There are good reasons why students should be encouraged to introduce visual material into their writing. Jay Baetans provides four reasons. The first is that of readability where visual images make it easier for the eye to manage the text blocks. Secondly, images convey information in an economical way. Thirdly, images convey modernity in that today we expect the visual to play an important role in communication. And lastly, there is the networking of images and text where “images…reinforce the building of a network of relationships that make a proposed “fact” difficult to attack” (Baetens, 2003, p. 186). The latter point is especially important because it is this “networking” which makes multimodal explanations so powerful. Each mode acts as a layer which can equally serve to reinforce a message or give more depth to the point of view. The distinguishing feature of new media is if course its hybrid nature brought about by different modes being combined together. The challenge for students in creating such texts is to manage this wealth of resources and to be able to not only distinguish what each mode is capable of doing but how they can work together. Experimenting with texts like the photographic essay foregrounds the importance of successfully fusing modes, in this case word and image. Images have a dramatic immediacy, especially when they dominate a computer screen. But images alone are too open to interpretation and need other modes to clarify their significance.
New media has provided the means to better appreciate past communication practices and to recognise their multimodal quality. Today, even the written word can be appreciated for its visual qualities. Students need to experiment with both new and old media but in a context where the multimodal nature of the task is fore grounded. This may be done by emphasising one mode, but the challenge is for students to experiment with effectively fusing the modes they are employing. Learning how to do this can from analysing those text forms where this is a unique challenge.

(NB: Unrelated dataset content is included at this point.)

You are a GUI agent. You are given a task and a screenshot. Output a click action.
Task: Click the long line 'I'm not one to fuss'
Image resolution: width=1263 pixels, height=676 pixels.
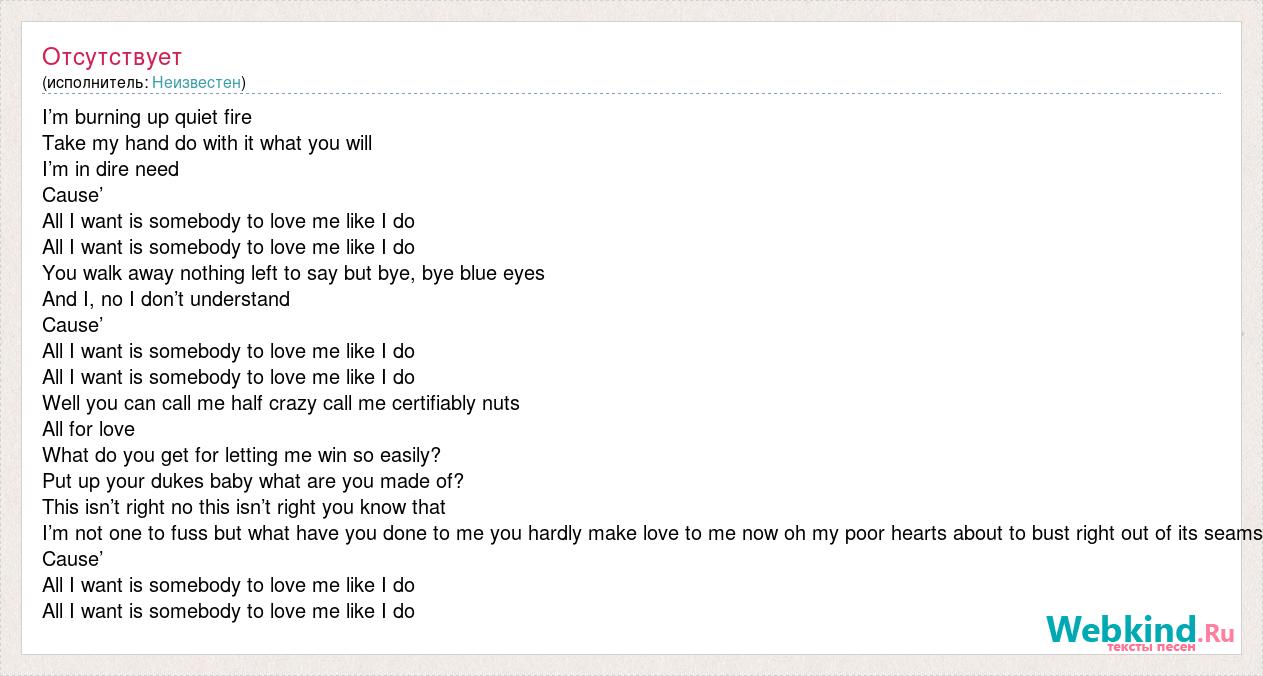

The visual is an area rich in teaching possibilities. Fictional narratives that consist of a sequence of images are made truly possible for our students because of the relatively easy access to images through the use of digital and the Internet. It also allows us to revisit the pioneering experimentation of John Berger and Jean Mohr in such works as their photographic story If each time… (Berger and Mohr, (1982). We need to reclaim our own sense of the visual and not just move through a visual environment intent on celebrating consumerism and where corporate icons are worn proudly. We can choose to visualise the world differently. When Joseph Conrad said, “My task, above all is to make you see” (Conrad J, 1897, p. 13), he was expressing his belief that language had the power to transform our perception of life. An engagement with the visual can do the same. Thinking about the visual is important, but so to is the pleasure that comes with playing with the visual and drawing on its power to change the way we see life.